## 取り組む作業
(a) 有光さんのインタビューから、「そして、女性がもっといろんな」から「事の仕事をずっとしてました。」までを、両端の語句も含めて一字一句そのまま書き写してください。
(b) 有光さんのインタビューのうち、「それはね、私もよくお給料を封筒に入れて」で始まる段落を、要点を残して箇条書きにまとめてください。
(c) 有光さんのインタビューを、最後の文の後から書き継いでください。

## 課題文
# # # # # # #
有光:確かに、最初愚痴言ってるときは仲間何名もでやってたんですけど、なかなかね。1人1人も自分の生活があったり結婚して欠けていったりしていくと、結局は最後までやろうと思ったら1人でするしかない時期もありました。
 もう1つの女性の職種が限られてる問題。女性って最初そこに配属されるとずっとそこにいるパターンだったんです。確かに同じ仕事に習熟させておいたほうが効率もいいというような考えもあったのかもしれない。
 私も、今の仕事が嫌だとかいうことではないけれど、やっぱり商品を扱う仕事がしたいという思いがものすごく強くなりました。

―それは何かきっかけがあったんですか。

有光:それはね、私もよくお給料を封筒に入れて現場、お店とかに行ってたんですよ。当時は給料振込ではなかったので。そうしてみていたら、やっぱり店舗で商品を販売したり陳列したりする活き活きした姿にものすごく惹かれてたし、でまあ生協も色んな活動があるけれども、やっぱり事業としてのベースは商品の販売だったので、商品にかかわることの魅力度というのが高くて。
 そして、女性がもっといろんな職種に活躍できるように、チャレンジできるように、そんな道を切り開きたいという思いもあったんですけれども、これもなかなかチャンスがなくて、「どうしようどうしよう」と考えた挙句、人事異動を申し出たんですよ(笑)

―ははー。それが主任になられてから何年目のときですか。

有光:もうだいぶん経ってましたね。
その前に、女性も初めて試験を受けれるようになって、受けて受かりました。そして主任になって、人事でずっと仕事をしていたんですが、それから何年か経ってそういう思いになったんだと思います。はっきりとは憶えてないけどね。主任になってからもまだ人事の仕事をずっとしてました。
 主任になってから結婚して子供もできましたから、「女性も違う職種に」というのはちょっと期間が空きましたね。
 で、「女性が色んな職種に就けるようにしたい」って申し出て、「私は商品にかかわる仕事がしたい」「現場に出たい」と言ったんだけど、伝わらなかったのか、辞令は出たんです。現場への。でも結局はそこの事務主任。お店の事務の仕事やったんですよ(笑)
# # # # # # #
## データ欄
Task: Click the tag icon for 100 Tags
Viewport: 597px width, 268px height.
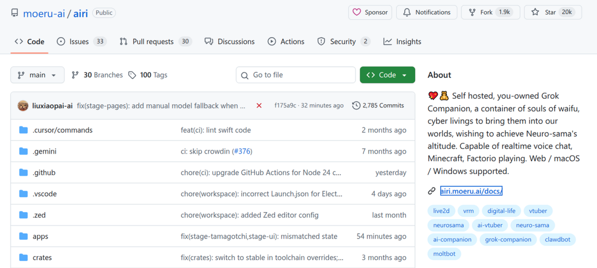Action: tap(132, 75)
# # # # # # #
## 記述回答
(a)
そして、女性がもっといろんな職種に活躍できるように、チャレンジできるように、そんな道を切り開きたいという思いもあったんですけれども、これもなかなかチャンスがなくて、「どうしようどうしよう」と考えた挙句、人事異動を申し出たんですよ(笑)

―ははー。それが主任になられてから何年目のときですか。

有光:もうだいぶん経ってましたね。
その前に、女性も初めて試験を受けれるようになって、受けて受かりました。そして主任になって、人事でずっと仕事をしていたんですが、それから何年か経ってそういう思いになったんだと思います。はっきりとは憶えてないけどね。主任になってからもまだ人事の仕事をずっとしてました。

(b)
- 当時は給料が振込ではなく、封筒に入れて店舗などの現場へ届けていた。
- 店舗で商品を販売したり陳列したりする活き活きした姿に強く惹かれた。
- 生協には色々な活動があるが、事業としてのベースは商品の販売だった。
- そのため、商品にかかわる仕事の魅力度が高かった。

(c)
―直接商品には触れなかったわけですね。

有光:触れなかったんです。ウーンと思って、「どうしよう」と。いつも「どうしたらええんだ」と考えるんですけどね。
 これは今やったら労基法違反で摘発されるかもしれないけれど(笑)お店の事務の仕事っていうのは帳簿をつけたり、農産水産って言って商品分野の売り上げとか帳票をつけたり。そういう仕事ですから、はっきり言って家へ持って帰ってもできるんですよ。
 だから家でできるものは全部家に持って帰ってやっていました。

―え〜、お子さんもいらっしゃるのに。

有光:だからあの頃はほんまに、4−5時間も寝てなかったんちがうかなあ(笑)
 それで勤務時間は、事務担当にもう1人女性がいましたからその子に電話番などをしてもらって、私は店内に出て、そして男性の商品担当の主任とか係長さんに商品のことを一生懸命教えてもらって陳列したり、並べ方を教えてもらったり、そんなことばっかり店舗でしてたんですよ。

―すごいですねえ。

有光:うん、ほんとに。


■通信教育で日本生協連会長賞を受賞

―そのガッツはどこから来るんですか。

有光:だけど一方では結婚して子供を産んで、そして現場に出してくれって出て、ちょうどその時期に今度は係長の試験が受けれる時期がきたんです。けれどあの頃は子どもがまだ小さくて、そして係長とかでポストが上がっていくと、その責任感と子どもの教育と板ばさみで。

―気になりますよね、どうしてもお子さんのことは。

有光:うん、気になって。係長試験をどうしようかって考えた挙句、諦めたんです。というか中断したんです。試験を受けなかった。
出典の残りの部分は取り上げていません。